Look through the data below and extract, unchanged, the lines from the one that contains "Task: Expand the 请选择 category dropdown" to the one that contains "750x445 pixels.", both included.

*** RECORDS TO USE Section Begins ***

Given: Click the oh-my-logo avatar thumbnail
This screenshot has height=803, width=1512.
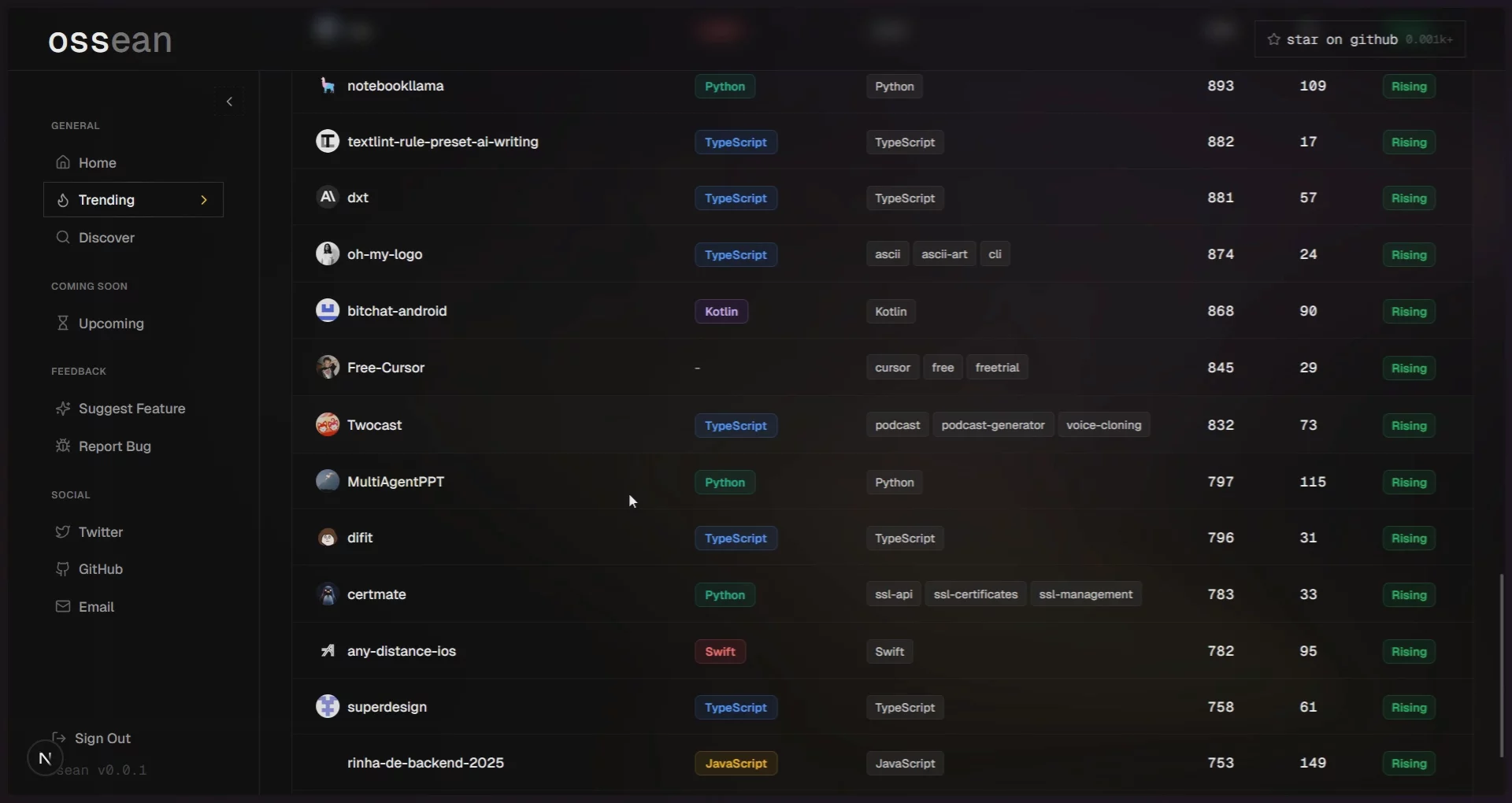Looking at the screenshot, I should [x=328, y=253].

*** RECORDS TO USE Section Ends ***
*** RECORDS TO USE Section Begins ***

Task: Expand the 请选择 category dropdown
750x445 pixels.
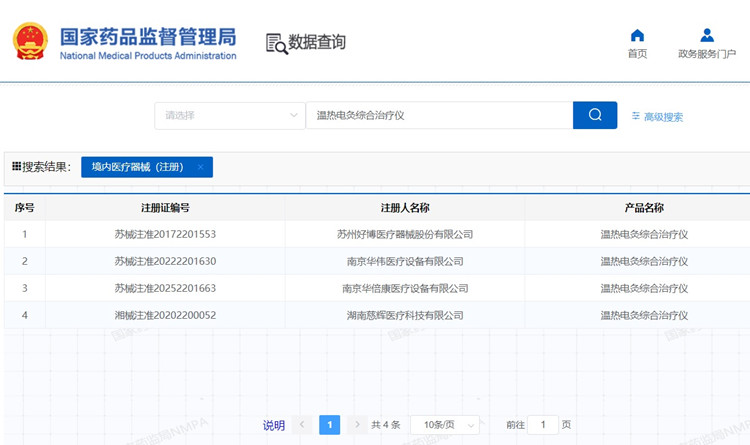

*** RECORDS TO USE Section Ends ***
*** RECORDS TO USE Section Begins ***

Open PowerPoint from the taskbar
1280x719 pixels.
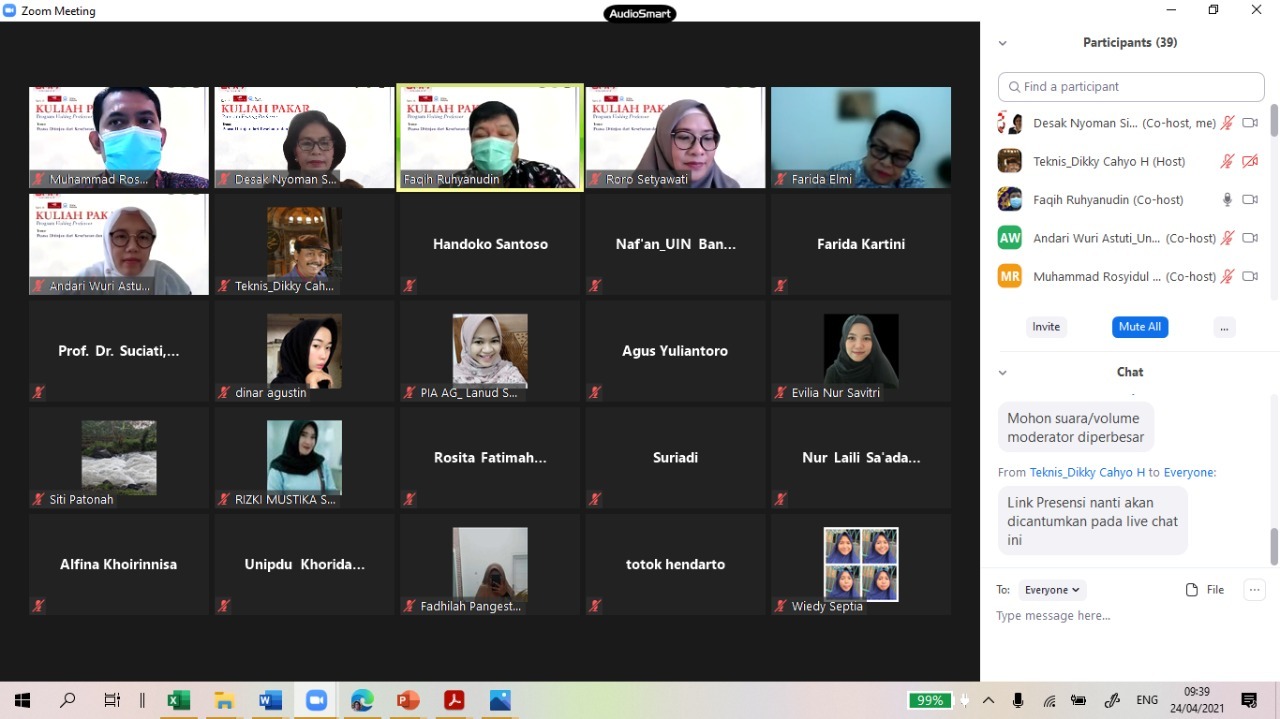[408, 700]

*** RECORDS TO USE Section Ends ***

[RESULT OF THE TASK]
Task: Expand the 请选择 category dropdown
750x445 pixels.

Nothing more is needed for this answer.